Master Stephan (Steve Heeter) began his interest (obsession) began with the simple acquisition of a rusty old tool from a pile of other rusty old tools at a local California swap meet.  The tool, once cleaned up, turned out to be an pair of Singer treadle belt pliers from the 40's.  The research into this facinating tool lead Master Stephan to the QuiltingBoard blogsite where like minded folks openly share their information and love of antique and vintage sewing machines.  After mentioning to a friend that this old people powered sewing machine stuff looked really interesting, Master Stephan found himself the recipient of a 1914 Singer model 28 Handcrank.  Taking that machine apart to learn and understand it's workings sparked an interest that has only grown with time.

Then for his birthday, a great friend gave Master Stephan a 1922 Singer Treadle sewing machine.  This machine was rusty, the cabinet was weathered and damaged, and the treadle irons were completely rusted tight.  This friend knew master Stephan all too well.  He know that once given a machine in need of restoration, Master Stephan could not resist.  The interest that had become a facination, became an obsession.
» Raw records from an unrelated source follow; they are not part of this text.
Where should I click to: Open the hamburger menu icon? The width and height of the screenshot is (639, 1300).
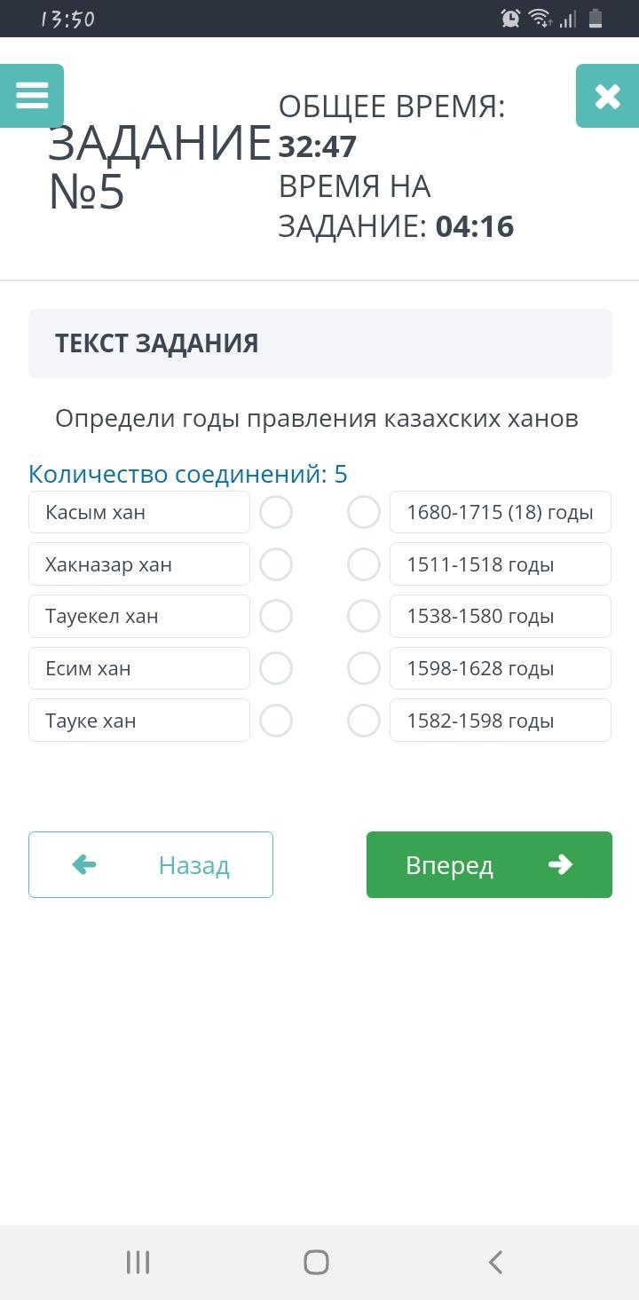point(32,96)

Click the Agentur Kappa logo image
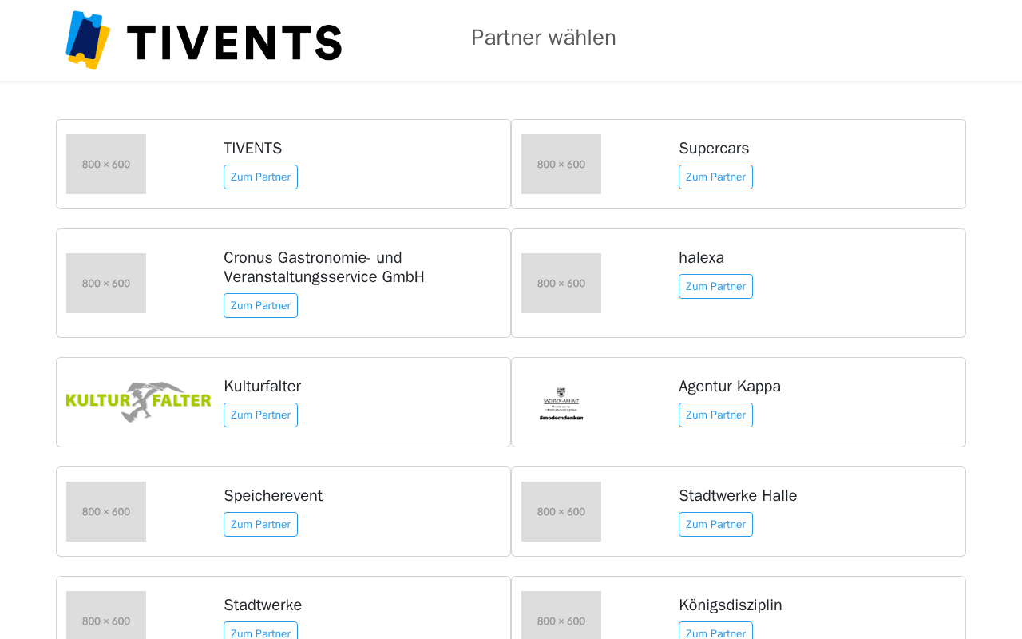pos(561,403)
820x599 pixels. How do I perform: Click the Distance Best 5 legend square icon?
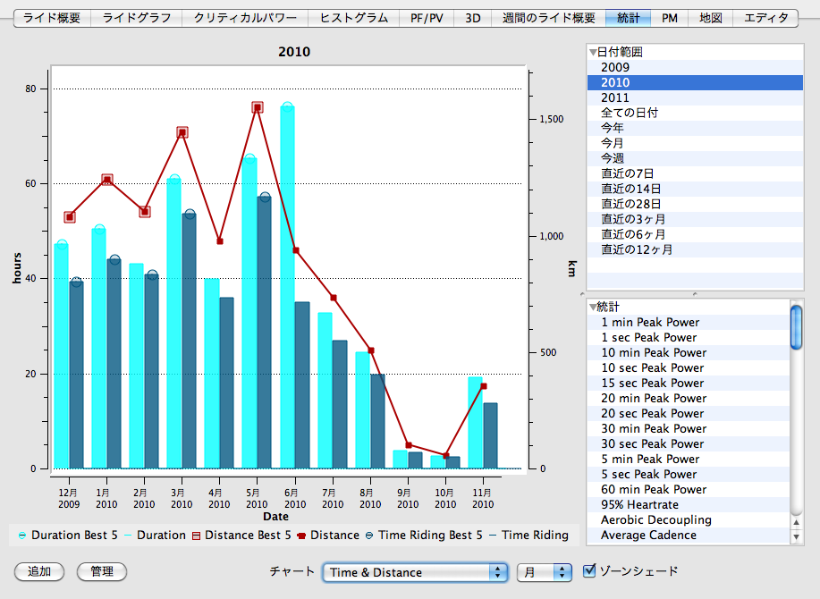click(x=196, y=536)
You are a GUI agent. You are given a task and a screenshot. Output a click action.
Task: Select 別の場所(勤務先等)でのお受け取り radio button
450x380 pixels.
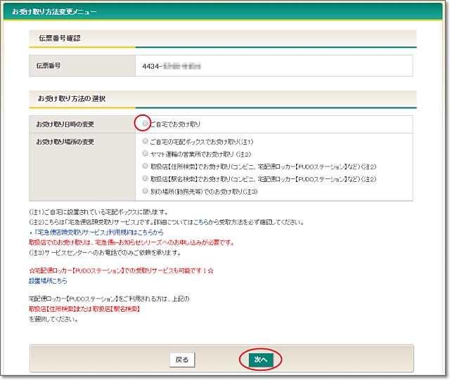pos(146,191)
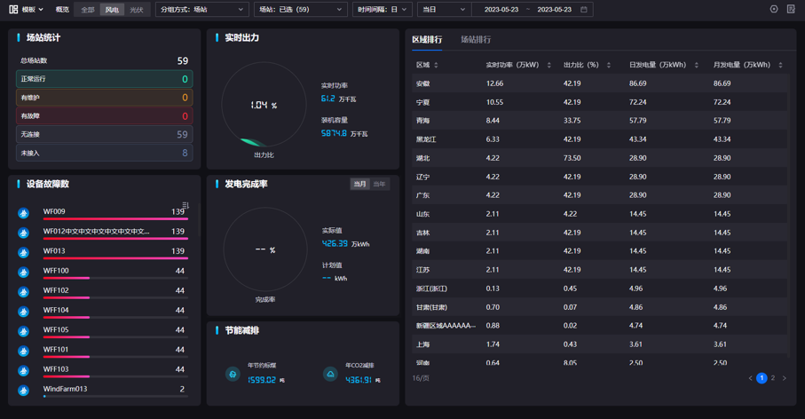Click the template grid icon

coord(13,10)
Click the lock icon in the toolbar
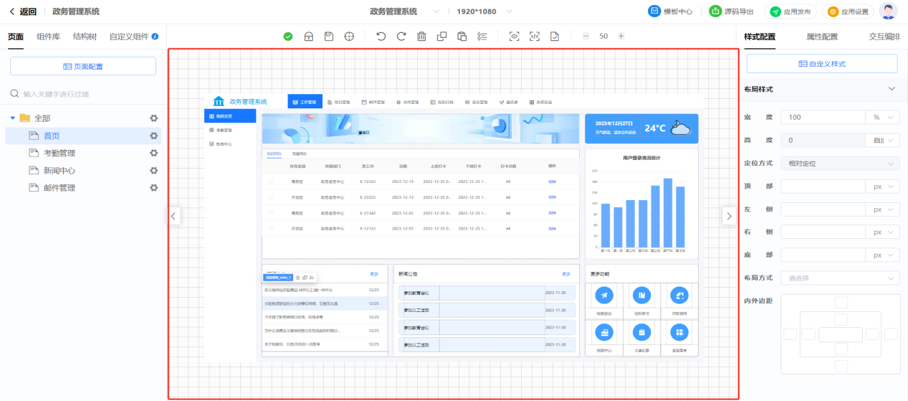Image resolution: width=908 pixels, height=401 pixels. click(308, 36)
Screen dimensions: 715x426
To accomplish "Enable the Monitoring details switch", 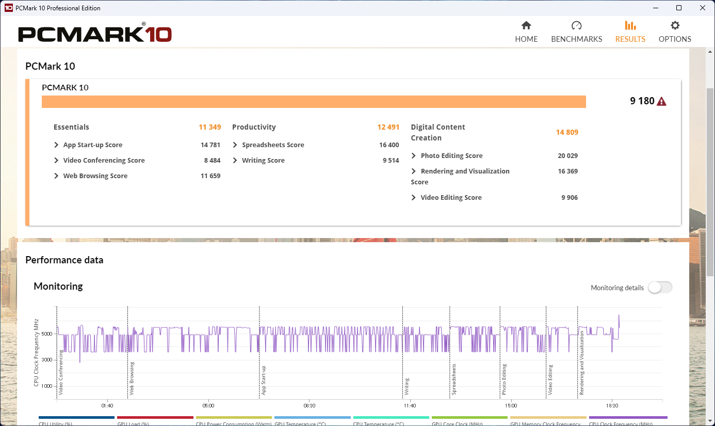I will tap(660, 288).
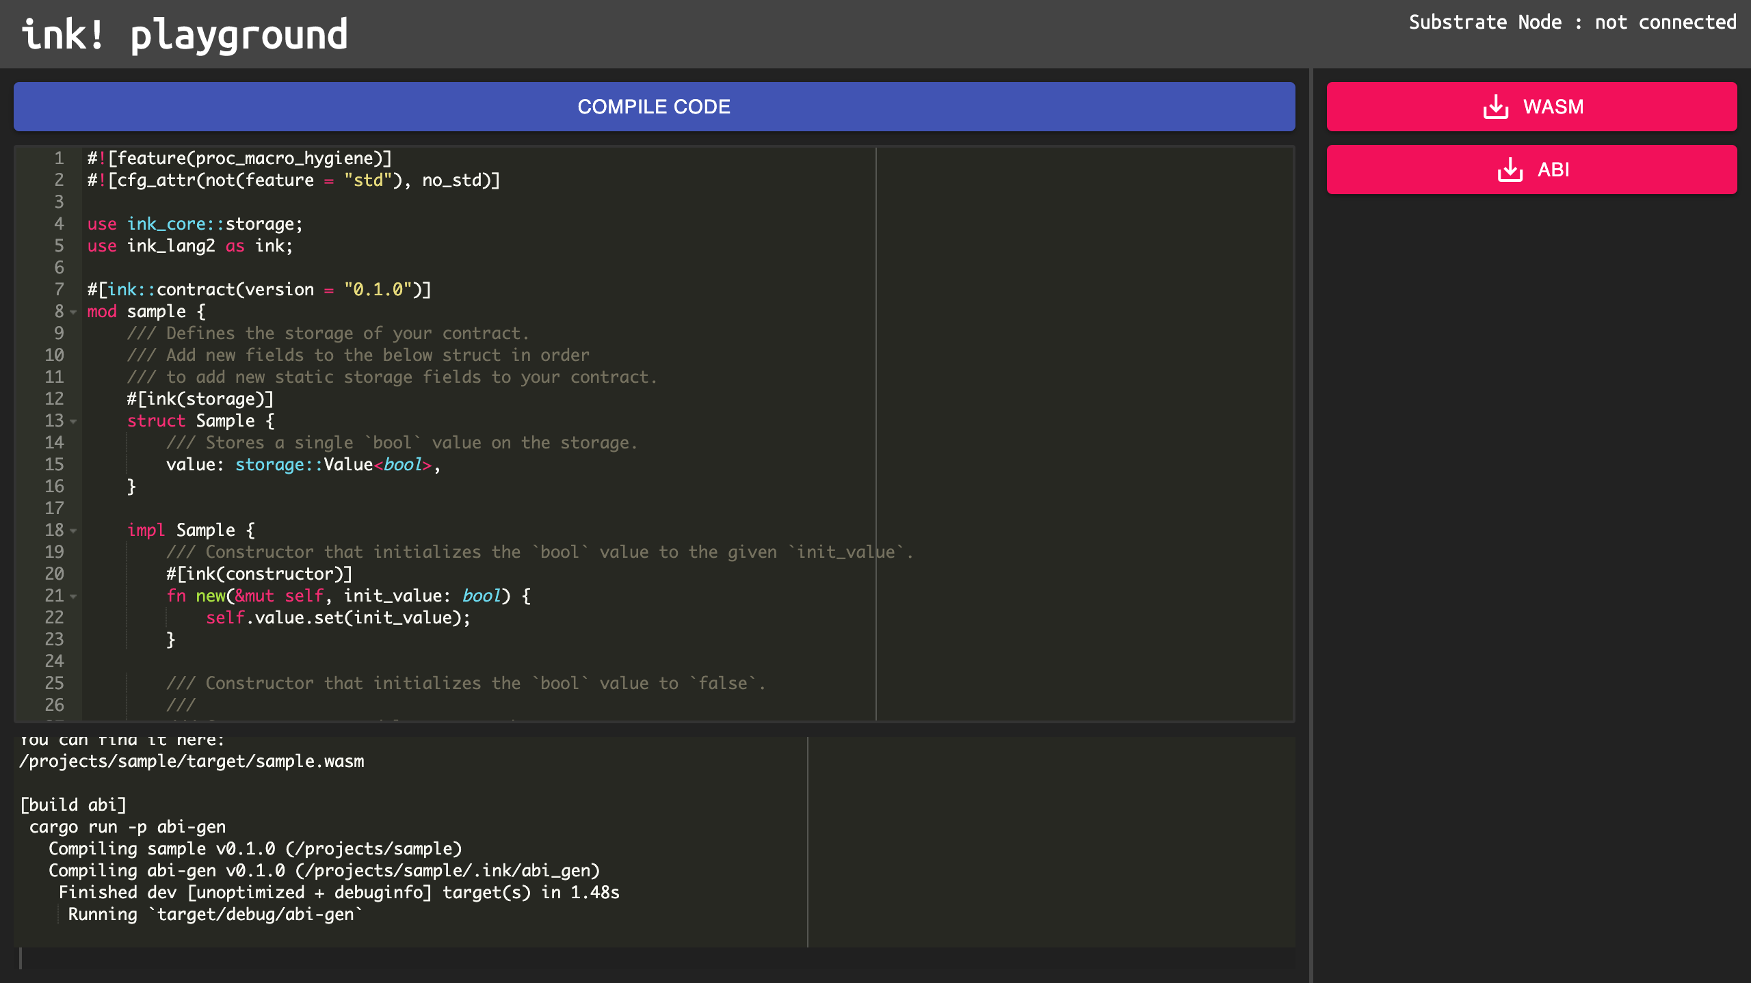Click the ABI download icon

point(1510,170)
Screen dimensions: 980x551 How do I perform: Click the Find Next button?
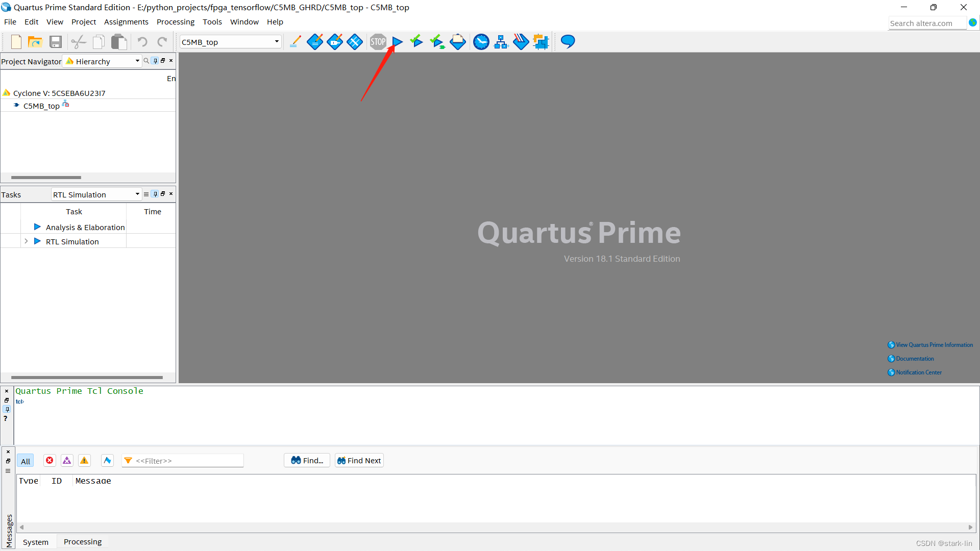[359, 461]
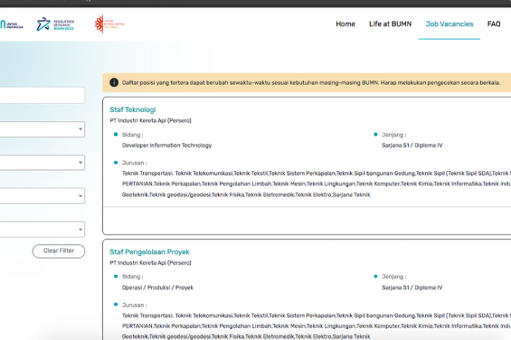Click the Bidang bullet icon in Staf Teknologi card
This screenshot has width=511, height=340.
pyautogui.click(x=115, y=134)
The Victorian Sweatshop is born

The Victorian Sweatshop began in 2012 with the simple and innocious phrase "that sounds like fun".  The phrase was in response to a coworker asking if we would like to show off our machines at a local "Steampunk" event.  Master Stephan had a certain "attitude" about steampunk folks because of their reputation for taking mechanical things apart to make costumes out of, including old and rare sewing machines.  The original idea was to simply show folks how amazing these machines were, share their history, and hopefully infuse a sense of wonder and respect for them that would minimize future 'scavanging' of rare parts.

The event was a huge success!  So much so that we were asked to come back next year, as well as being referred to other events in the area that might appreciate this particular exhibition.